[Given information Boundary: Start]
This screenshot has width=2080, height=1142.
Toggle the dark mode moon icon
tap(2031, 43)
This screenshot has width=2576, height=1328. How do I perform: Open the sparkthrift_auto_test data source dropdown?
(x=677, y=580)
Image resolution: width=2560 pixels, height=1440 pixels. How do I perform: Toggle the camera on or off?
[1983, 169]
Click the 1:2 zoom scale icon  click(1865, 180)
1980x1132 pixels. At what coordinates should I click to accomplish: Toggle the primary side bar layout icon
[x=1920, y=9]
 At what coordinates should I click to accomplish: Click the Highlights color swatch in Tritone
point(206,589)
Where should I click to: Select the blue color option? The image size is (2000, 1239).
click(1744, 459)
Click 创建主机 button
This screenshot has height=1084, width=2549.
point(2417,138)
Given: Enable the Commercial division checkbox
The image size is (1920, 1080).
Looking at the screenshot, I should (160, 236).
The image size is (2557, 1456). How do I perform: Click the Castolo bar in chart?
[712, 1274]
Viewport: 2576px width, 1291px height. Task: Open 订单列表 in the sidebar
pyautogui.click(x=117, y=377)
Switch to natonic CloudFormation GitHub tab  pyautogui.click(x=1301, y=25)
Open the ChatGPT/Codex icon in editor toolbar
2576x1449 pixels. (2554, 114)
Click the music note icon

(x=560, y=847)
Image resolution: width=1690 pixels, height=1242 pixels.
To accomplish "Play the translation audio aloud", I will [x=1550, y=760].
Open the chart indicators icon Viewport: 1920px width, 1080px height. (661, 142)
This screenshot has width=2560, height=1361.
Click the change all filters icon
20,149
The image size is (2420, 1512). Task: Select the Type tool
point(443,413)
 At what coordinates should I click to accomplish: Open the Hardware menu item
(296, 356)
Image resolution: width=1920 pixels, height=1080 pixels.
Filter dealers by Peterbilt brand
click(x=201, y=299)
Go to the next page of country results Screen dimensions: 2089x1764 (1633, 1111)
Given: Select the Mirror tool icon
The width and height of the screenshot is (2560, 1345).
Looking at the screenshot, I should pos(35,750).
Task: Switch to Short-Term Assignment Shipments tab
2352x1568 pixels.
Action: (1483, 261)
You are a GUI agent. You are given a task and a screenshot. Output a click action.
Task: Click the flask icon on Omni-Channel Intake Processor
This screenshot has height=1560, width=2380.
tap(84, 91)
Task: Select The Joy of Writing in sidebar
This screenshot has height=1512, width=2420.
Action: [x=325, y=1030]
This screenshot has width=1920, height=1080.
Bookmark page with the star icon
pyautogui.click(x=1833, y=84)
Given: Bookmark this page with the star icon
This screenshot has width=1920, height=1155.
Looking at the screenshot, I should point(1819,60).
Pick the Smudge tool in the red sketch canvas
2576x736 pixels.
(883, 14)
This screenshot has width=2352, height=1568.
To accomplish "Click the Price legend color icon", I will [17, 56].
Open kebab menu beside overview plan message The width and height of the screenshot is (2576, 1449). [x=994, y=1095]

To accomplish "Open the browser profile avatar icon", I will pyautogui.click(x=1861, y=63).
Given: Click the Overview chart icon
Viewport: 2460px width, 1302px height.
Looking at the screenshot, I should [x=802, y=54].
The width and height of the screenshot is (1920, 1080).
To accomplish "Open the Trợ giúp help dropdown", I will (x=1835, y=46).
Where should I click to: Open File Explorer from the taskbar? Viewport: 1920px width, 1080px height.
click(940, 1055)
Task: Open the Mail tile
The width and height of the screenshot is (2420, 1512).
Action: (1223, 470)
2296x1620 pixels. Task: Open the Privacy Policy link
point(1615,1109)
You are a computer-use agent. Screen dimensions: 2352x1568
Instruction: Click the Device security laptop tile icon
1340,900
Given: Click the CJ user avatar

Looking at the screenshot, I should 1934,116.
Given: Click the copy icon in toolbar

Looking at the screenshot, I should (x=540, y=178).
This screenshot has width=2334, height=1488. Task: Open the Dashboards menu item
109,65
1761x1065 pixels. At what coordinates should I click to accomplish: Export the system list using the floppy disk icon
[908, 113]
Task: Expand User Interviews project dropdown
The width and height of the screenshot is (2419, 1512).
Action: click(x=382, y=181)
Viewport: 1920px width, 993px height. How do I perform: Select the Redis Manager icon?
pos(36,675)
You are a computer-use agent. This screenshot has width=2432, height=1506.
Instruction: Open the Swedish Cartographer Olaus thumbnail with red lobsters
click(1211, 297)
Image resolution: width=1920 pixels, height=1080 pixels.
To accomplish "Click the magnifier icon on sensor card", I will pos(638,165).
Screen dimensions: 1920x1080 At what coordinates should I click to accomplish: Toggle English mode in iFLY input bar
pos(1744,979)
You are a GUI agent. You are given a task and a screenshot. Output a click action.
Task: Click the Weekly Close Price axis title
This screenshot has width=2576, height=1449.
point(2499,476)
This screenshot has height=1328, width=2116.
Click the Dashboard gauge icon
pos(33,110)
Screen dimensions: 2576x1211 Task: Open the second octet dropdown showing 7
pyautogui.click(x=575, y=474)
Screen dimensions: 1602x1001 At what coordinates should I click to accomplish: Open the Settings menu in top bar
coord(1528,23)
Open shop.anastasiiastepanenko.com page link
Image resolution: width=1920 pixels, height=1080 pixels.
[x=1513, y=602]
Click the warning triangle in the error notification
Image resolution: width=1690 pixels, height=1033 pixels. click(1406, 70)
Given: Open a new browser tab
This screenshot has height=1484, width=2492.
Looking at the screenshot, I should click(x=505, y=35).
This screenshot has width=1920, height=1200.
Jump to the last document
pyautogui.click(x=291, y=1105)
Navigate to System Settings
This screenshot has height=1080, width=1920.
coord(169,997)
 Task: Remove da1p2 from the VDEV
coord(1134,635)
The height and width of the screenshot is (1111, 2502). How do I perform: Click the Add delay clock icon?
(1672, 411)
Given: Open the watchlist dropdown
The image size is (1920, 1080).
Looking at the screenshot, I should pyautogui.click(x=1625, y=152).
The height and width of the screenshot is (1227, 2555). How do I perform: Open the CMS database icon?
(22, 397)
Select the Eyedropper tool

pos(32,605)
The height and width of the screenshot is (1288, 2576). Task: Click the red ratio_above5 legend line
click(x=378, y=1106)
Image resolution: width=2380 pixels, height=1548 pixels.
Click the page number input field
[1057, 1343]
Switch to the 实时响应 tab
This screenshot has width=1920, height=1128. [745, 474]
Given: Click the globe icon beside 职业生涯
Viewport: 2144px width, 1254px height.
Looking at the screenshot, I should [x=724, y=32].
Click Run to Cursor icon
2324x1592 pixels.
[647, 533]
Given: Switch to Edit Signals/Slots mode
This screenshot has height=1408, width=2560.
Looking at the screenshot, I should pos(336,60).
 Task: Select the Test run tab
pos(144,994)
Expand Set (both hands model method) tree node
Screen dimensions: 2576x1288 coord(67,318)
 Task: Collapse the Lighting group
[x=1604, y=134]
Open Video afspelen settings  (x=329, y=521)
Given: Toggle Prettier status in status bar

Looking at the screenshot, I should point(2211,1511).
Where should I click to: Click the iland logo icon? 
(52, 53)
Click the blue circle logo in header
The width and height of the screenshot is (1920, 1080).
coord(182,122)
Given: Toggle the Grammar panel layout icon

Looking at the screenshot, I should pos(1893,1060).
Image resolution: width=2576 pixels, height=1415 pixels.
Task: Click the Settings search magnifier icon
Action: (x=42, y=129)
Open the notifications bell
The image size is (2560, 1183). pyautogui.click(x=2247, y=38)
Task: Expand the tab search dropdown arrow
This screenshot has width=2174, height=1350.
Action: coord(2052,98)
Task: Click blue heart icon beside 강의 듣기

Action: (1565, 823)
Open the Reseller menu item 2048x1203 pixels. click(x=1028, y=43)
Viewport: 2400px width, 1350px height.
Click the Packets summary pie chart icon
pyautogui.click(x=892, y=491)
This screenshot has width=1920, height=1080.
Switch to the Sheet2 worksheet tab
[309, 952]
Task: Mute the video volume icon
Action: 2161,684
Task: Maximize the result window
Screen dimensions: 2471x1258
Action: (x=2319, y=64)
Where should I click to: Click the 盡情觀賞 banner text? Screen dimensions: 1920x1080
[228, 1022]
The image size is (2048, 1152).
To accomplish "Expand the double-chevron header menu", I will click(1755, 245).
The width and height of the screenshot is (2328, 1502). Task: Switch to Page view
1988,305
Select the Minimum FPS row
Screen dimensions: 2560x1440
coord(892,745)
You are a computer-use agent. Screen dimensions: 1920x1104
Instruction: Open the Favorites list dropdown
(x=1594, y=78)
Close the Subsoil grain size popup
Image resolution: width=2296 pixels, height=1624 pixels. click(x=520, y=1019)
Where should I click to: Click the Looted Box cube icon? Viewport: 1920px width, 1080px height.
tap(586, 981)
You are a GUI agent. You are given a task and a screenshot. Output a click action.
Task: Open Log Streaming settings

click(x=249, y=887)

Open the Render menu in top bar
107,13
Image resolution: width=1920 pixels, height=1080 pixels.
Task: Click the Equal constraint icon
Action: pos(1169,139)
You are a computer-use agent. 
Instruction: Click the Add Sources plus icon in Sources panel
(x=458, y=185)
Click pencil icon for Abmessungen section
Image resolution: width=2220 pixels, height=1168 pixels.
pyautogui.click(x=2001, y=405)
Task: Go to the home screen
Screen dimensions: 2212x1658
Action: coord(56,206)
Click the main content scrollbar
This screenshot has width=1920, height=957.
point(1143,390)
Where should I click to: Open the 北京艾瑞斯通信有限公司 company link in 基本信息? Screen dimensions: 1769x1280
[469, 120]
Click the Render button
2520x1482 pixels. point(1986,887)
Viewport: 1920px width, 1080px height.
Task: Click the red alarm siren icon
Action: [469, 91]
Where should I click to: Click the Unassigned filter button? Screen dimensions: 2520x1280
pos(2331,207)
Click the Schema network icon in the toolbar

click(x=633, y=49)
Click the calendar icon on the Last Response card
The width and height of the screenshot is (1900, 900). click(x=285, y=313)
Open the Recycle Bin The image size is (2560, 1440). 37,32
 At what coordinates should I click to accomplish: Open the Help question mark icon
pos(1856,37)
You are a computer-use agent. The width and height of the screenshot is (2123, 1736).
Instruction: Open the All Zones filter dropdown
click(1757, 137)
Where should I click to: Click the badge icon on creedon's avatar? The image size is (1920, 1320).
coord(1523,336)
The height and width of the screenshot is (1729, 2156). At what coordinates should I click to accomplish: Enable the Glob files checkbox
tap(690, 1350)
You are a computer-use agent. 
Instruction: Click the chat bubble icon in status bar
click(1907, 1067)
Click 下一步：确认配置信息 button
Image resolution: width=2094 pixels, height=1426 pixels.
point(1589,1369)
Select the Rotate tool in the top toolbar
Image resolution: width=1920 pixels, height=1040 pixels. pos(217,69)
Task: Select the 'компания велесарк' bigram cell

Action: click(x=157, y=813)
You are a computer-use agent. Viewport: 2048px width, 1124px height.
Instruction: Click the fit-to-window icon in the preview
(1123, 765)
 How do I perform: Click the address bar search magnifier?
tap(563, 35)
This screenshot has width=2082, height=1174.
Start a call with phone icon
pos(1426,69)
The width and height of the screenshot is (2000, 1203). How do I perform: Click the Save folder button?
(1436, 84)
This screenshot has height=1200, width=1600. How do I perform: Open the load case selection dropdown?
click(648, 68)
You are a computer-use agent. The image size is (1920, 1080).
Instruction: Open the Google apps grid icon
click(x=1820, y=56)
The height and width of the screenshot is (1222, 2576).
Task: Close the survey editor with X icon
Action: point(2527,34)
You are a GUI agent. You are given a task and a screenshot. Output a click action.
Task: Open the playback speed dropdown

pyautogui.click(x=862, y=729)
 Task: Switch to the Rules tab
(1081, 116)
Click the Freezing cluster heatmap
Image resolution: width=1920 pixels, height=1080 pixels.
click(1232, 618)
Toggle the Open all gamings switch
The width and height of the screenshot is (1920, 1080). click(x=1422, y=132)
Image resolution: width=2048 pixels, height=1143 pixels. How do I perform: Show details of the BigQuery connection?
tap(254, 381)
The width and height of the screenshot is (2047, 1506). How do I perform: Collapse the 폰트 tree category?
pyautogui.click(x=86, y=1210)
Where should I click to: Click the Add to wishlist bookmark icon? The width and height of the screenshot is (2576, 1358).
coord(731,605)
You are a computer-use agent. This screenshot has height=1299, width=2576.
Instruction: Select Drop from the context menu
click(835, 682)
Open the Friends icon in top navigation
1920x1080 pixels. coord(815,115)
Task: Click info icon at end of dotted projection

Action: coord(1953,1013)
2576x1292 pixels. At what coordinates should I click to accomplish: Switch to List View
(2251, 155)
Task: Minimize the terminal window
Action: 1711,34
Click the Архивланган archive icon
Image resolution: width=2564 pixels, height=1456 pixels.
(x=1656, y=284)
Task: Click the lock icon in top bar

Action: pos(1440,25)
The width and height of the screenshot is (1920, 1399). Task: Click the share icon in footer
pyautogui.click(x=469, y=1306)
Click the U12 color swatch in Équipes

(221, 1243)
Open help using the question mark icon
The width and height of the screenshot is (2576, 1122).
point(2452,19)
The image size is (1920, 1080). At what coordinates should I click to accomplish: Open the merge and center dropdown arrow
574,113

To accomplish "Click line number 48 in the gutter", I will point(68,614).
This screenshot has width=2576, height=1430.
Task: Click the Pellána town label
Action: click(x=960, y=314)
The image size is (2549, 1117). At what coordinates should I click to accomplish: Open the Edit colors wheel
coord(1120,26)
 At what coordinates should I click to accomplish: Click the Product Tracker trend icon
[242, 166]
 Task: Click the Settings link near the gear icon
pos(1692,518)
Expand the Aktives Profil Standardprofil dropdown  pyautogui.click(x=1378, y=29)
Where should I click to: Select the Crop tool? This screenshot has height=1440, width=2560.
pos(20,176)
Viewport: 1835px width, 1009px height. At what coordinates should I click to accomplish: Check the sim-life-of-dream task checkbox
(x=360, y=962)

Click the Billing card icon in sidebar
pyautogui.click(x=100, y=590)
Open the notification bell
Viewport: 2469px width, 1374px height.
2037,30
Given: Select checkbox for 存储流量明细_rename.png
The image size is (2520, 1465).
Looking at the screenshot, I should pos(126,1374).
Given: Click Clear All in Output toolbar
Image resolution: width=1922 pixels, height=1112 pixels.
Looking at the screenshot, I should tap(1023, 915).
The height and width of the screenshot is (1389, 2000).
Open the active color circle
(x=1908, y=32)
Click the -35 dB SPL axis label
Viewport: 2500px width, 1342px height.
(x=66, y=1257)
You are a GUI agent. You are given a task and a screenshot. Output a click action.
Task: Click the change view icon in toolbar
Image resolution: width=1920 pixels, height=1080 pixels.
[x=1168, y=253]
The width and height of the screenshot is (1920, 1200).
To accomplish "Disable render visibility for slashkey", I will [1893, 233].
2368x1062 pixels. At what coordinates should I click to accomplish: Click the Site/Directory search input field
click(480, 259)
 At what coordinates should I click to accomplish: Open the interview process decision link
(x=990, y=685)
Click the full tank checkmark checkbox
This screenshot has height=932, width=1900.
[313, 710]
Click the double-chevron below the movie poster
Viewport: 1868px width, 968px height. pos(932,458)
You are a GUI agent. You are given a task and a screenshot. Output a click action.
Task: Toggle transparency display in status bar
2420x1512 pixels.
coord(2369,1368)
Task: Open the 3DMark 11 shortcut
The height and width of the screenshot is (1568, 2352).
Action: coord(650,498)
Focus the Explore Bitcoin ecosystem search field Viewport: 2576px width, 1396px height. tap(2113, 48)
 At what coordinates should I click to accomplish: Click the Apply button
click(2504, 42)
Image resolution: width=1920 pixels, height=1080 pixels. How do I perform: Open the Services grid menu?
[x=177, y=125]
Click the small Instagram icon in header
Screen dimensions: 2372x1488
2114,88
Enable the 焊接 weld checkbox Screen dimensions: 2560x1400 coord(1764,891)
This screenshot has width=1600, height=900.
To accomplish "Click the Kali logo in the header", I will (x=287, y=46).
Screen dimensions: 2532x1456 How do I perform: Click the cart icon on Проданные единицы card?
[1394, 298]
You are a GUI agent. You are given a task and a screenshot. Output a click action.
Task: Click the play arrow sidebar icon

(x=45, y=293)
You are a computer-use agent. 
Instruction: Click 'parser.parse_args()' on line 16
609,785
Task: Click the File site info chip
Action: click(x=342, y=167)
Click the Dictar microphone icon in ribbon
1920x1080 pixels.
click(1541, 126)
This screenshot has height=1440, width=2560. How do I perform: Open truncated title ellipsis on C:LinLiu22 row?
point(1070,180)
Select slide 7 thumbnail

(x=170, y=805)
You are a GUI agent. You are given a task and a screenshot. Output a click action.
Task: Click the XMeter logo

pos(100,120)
[Given information Boundary: End]
Exercise prompt » For this data, state how many lines include the word "browser", with nothing added.

Answer section » 2